Landlord hereby leases to Tenant and Tenant hereby rents from Landlord the Demised Premises (hereinafter defined) for the Term (hereinafter defined) and at the rent and on all of the terms and conditions set forth herein. Intending to be legally bound hereunder and in consideration of $1.00 and other good and valuable consideration, Landlord and Tenant hereby agree with each other as follows:
ARTICLE I. BASIC LEASE INFORMATION.
Section l.01. Building:
The Building is located at 500 College Road East, Princeton, New Jersey 08540 (the “Building”). The Building and the land upon which the Building is located (the “Land”) (which Land is more particularly described on Exhibit F attached hereto), are sometimes referred to collectively as the “Real Estate” or the “Property”.

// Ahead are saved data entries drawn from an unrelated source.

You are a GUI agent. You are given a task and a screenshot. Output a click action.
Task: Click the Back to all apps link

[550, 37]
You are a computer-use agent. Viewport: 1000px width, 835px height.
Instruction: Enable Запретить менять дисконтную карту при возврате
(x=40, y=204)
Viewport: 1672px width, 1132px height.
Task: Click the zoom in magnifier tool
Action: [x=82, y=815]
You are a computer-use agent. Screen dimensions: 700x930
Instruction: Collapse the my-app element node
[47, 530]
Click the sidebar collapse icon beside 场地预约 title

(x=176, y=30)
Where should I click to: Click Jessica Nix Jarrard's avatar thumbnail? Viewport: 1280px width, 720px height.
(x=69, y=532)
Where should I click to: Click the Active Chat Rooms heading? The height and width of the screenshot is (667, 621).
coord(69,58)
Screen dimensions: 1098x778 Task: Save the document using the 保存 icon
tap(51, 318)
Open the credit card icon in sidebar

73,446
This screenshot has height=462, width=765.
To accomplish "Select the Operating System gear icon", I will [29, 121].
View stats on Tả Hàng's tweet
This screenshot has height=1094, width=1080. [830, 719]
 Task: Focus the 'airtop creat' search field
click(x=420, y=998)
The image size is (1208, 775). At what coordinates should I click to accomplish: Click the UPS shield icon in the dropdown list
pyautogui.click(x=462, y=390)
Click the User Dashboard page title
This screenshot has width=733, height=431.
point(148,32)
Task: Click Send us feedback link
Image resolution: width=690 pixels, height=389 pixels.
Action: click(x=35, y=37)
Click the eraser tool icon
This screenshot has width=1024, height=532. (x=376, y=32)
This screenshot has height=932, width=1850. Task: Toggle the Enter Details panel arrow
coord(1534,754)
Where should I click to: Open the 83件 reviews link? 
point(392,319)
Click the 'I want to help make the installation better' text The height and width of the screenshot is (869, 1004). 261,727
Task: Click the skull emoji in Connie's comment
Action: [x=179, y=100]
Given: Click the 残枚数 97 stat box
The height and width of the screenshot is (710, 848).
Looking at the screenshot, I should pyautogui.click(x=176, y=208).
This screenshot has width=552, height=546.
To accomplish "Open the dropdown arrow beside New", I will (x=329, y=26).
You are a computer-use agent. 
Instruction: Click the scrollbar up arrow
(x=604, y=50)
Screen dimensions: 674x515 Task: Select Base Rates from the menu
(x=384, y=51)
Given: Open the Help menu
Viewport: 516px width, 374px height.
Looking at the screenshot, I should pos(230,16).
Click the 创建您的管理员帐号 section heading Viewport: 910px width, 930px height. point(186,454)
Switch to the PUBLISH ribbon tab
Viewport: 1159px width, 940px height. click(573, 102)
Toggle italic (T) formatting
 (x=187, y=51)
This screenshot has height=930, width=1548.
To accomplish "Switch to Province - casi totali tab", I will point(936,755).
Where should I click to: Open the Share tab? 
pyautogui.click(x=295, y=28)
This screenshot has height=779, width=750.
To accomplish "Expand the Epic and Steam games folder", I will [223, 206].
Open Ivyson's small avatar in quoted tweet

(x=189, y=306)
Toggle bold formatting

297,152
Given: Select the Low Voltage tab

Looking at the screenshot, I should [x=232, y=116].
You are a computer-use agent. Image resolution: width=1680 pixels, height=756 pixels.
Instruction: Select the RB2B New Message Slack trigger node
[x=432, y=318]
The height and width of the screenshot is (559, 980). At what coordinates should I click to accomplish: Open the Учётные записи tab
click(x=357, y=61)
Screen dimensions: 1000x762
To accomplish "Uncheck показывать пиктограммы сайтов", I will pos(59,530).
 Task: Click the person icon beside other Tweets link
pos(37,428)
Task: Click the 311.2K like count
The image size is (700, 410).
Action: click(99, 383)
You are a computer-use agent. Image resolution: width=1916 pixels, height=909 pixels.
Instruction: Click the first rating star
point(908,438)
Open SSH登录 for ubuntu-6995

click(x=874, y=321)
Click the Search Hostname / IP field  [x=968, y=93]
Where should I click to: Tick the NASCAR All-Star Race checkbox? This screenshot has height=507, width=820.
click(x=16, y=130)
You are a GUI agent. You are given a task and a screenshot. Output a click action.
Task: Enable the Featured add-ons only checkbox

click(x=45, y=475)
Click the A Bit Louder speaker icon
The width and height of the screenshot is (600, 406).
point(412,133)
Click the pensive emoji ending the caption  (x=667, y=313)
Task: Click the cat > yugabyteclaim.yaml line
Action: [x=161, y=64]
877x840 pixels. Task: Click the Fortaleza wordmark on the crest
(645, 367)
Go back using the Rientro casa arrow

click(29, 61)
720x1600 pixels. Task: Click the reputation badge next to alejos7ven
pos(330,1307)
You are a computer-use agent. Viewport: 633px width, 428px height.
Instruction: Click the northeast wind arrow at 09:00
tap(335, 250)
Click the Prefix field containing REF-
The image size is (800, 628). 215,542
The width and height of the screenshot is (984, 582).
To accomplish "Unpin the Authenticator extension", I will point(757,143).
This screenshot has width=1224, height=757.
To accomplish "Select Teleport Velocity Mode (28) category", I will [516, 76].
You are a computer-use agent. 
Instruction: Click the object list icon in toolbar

Section 1.02. Demised Premises:
The “Demised Premises” is the portion of the Building leased to Tenant consisting of approximately 13,774 rentable square feet of area (inclusive of the allocable Common Areas as defined in Section 2.06 hereof) located in suite #310, as more particularly described on the Floor Plan or outline of the Demised Premises, attached hereto as Exhibit A, which area is agreed to be deemed the area of the Demised Premises for all purposes of this Lease and shall not be revised on account of any inaccuracies of measurement. The Demised Premises includes any alterations, additions or repairs made thereto. This computation of rentable square footage shall be binding and conclusive on the parties, and their successors and assigns. Tenant shall have the right to use the Building’s fitness center, bike share program, conference center and cafe (at no cost to Tenant other than for purchases at the cafe, standard set-up/clean-up charges for using the conference facilities, and fitness class/private trainer charges or the like, if offered) subject to the Landlord’s reasonable rules and regulations pertaining to same.
Section 1.03. Base Rent:
Base Rent shall be as of the Commencement Date at the rate of $26 per rentable square foot for each rentable square foot of the Demised Premises (i.e., 13,774), which Base Rent in respect of the Demised Premises shall be escalated annually by $0.50 on the anniversary of the Commencement Date. Assuming a Commencement Date of December 1, 2021, the Tenant’s payment of Base Rent during the Term shall be as follows:
Section 1.04. Security Deposit:
Tenant has deposited with Landlord the sum of NINETY-FOUR THOUSAND THREE HUNDRED FIFTY AND 00/100 ($94,350.00) DOLLARS as the Security Deposit, to be governed by Section 5.05 hereof.
Section 1.05. Term:
The Term of this Lease shall be forty (40) months commencing on the Commencement Date and expiring on the last day of the month which is forty (40) full calendar months following the Commencement Date (the “Expiration Date”). If the Commencement Date occurs after December 1, 2021 as described in Section 2.05, the Expiration Date shall be postponed (and the Base Rent schedule in Section 1.03 above shall be adjusted) so that the Term shall be forty (40) months plus the remaining number of days in the month on which the Commencement Date actually occurs if such date is other than the first day of a month (and if such date is other than the first day of a month then the Monthly Base Rent for that initial partial month shall be at the monthly rate of $29,843.67 pro-rated based on a thirty (30) day month).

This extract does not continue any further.